Between 2022 and 2024, this new AI-powered cognitive capability enabled the agentic era in which we are now situated. Developers began to surround LLMs with all sorts of scaffolding, giving them access to APIs, knowledge bases and other software.
In 2023, Meta AI introduced Toolformer, the first LLM that could autonomously choose when and how to call external tools. This was the earliest demonstration that LLMs could generate and use their own action interfaces—a precursor to fully-fledged agent frameworks.
Later that year, OpenAI introduced function calling. For the first time, LLMs could call tools in a structured, predictable programmable format, pass parameters in JSON and interface with external systems through an explicit action space.
The development of large-scale multimodal generative AI models came in 2023-2024 with GPT-4 and GPT-4o. Now agents could “see” interfaces, interpret images, understand spatial layouts, converse in real time and integrate multimodal signals into planning.
Platforms and frameworks made building agents easier, even for users with limited software development skills. AutoGPT, BabyAGI, ReAct, AutoGen and AgentGPT demonstrated that LLMs could autonomously generate goals, strategically plan a course of action and learn from the outcomes of that strategy, all without human intervention. By streamlining a user experience with ready-made templates, LangChain became the first mainstream agent orchestration framework.

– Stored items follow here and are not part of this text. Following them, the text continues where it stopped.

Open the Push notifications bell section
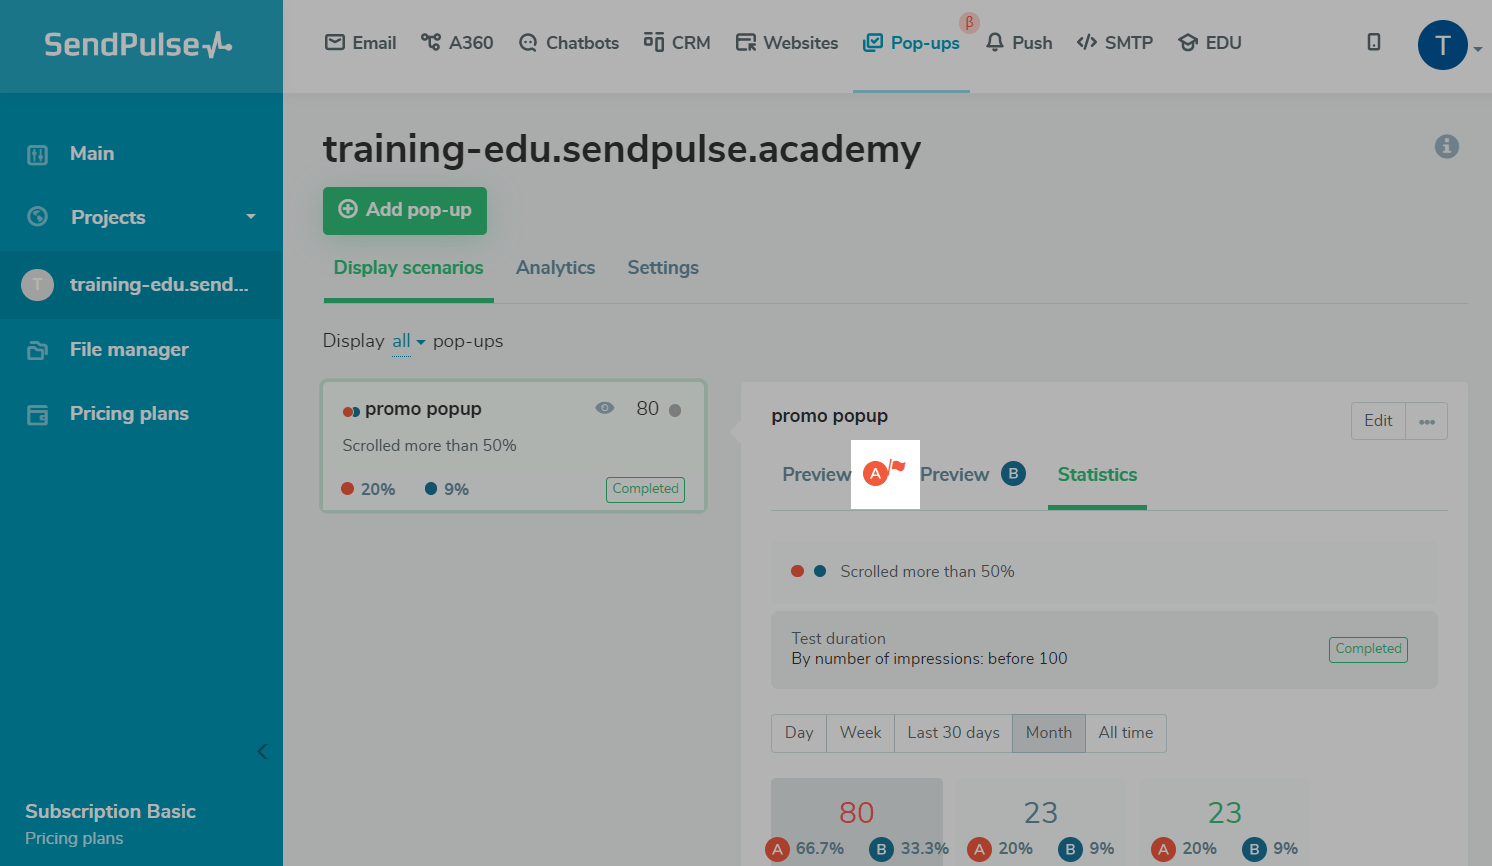1492x866 pixels. pyautogui.click(x=1019, y=43)
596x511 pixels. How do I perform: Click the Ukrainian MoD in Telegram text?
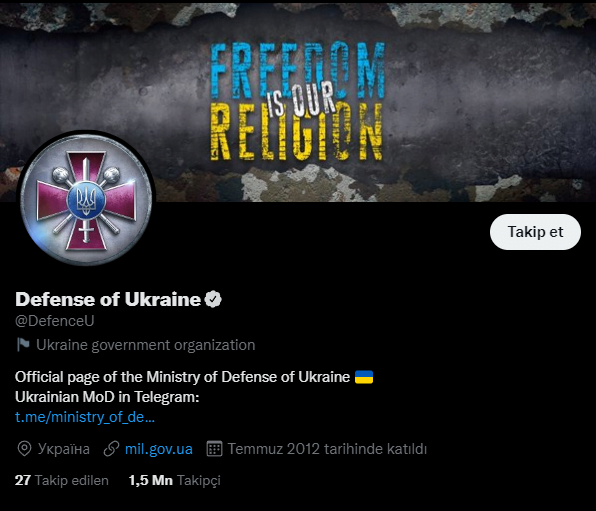[x=107, y=397]
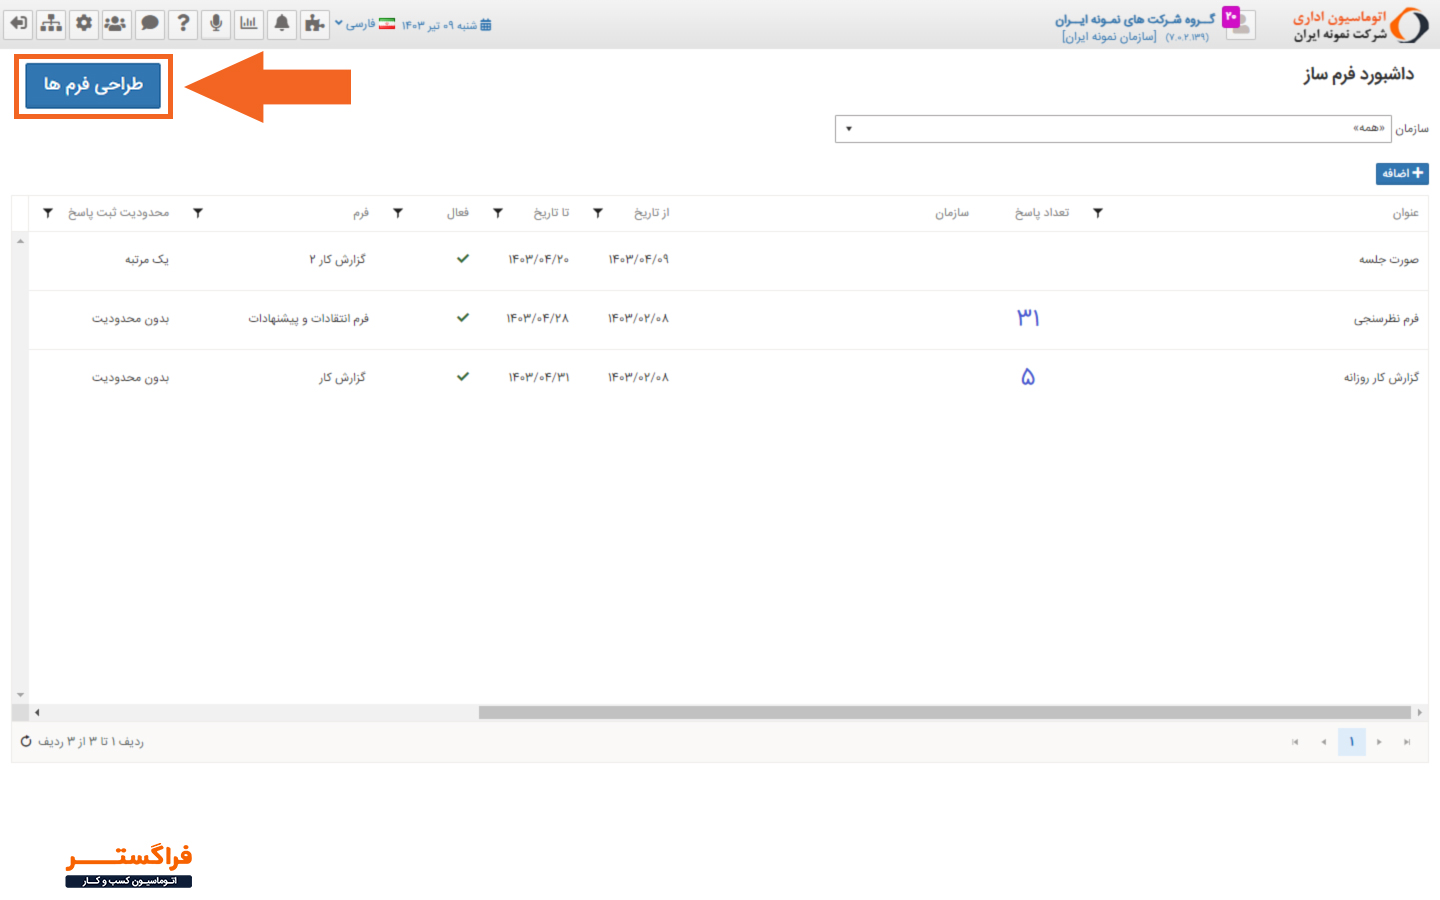This screenshot has height=900, width=1440.
Task: Click the blue اضافه add button
Action: click(1402, 174)
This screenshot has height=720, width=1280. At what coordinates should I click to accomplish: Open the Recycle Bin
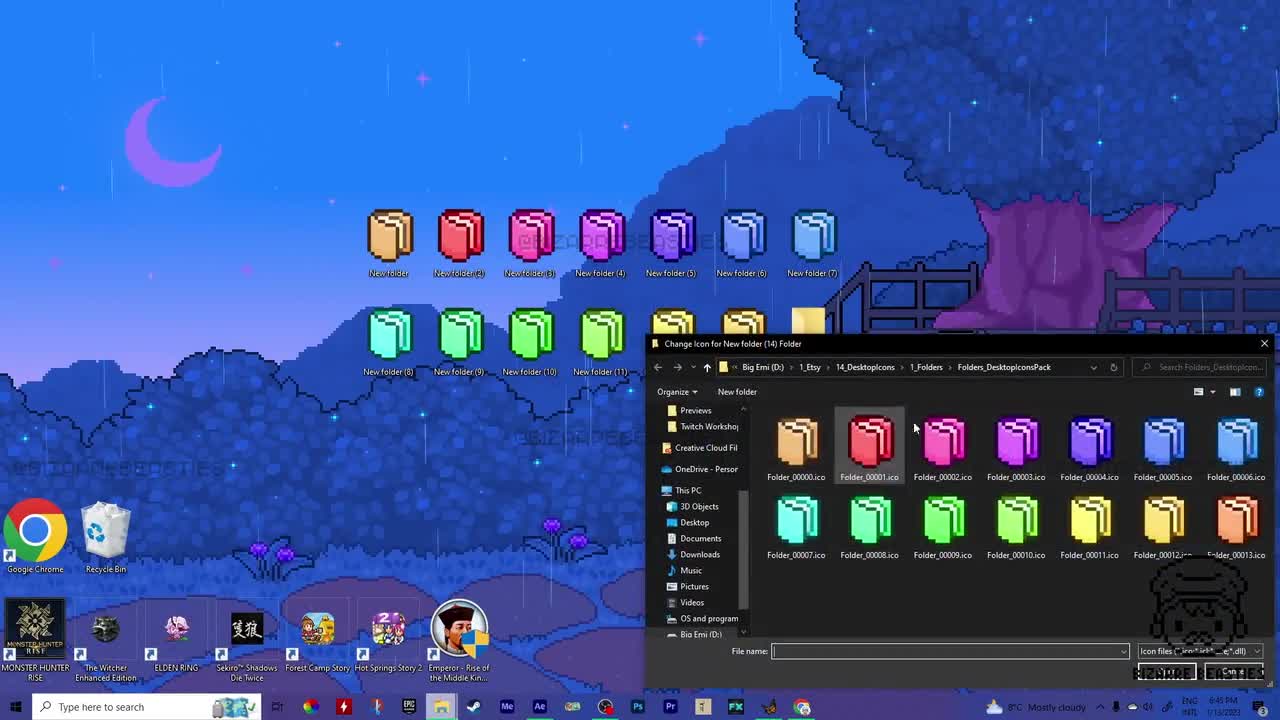pyautogui.click(x=105, y=530)
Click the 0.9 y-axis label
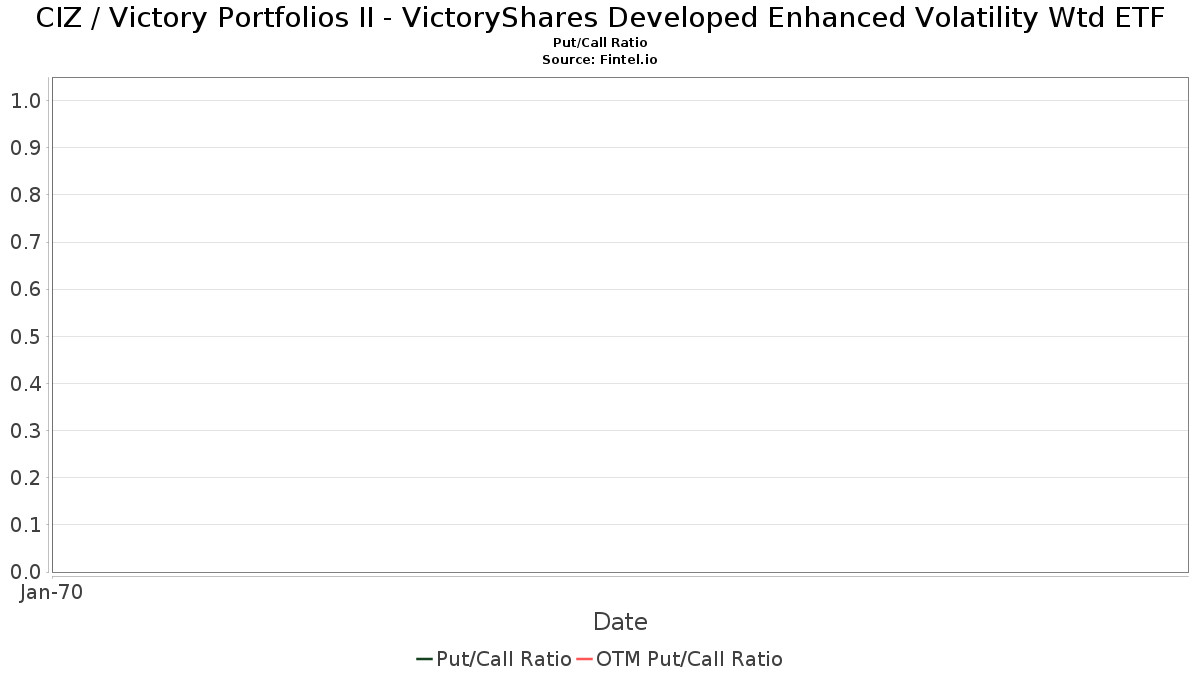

In late 2024, Anthropic introduced the Model Context Protocol (MCP), an open-source framework intended to standardize the way agents integrate and share data with external tools, systems and data sources. The following year, IBM introduced the Agent Communication Protocol (ACP), which aimed to standardize the way agents communicate with one another. ACP later merged with Google’s Agent2Agent (A2A) protocol under the Linux Foundation. Such AI agent protocols have helped facilitate a thriving ecosystem for AI agent development.
By 2025, “agentic AI’ was the buzzword of the industry, and every player in the space was working on an agentic platform or solution of some form or another. Agents are now being rolled out in seemingly every industry, from supply chains to healthcare. It remains to be seen whether agents will live up to the massive amounts of hype surrounding them. We don’t know if they will revolutionize life as we know it, but they remain one of the most promising technologies on the planet.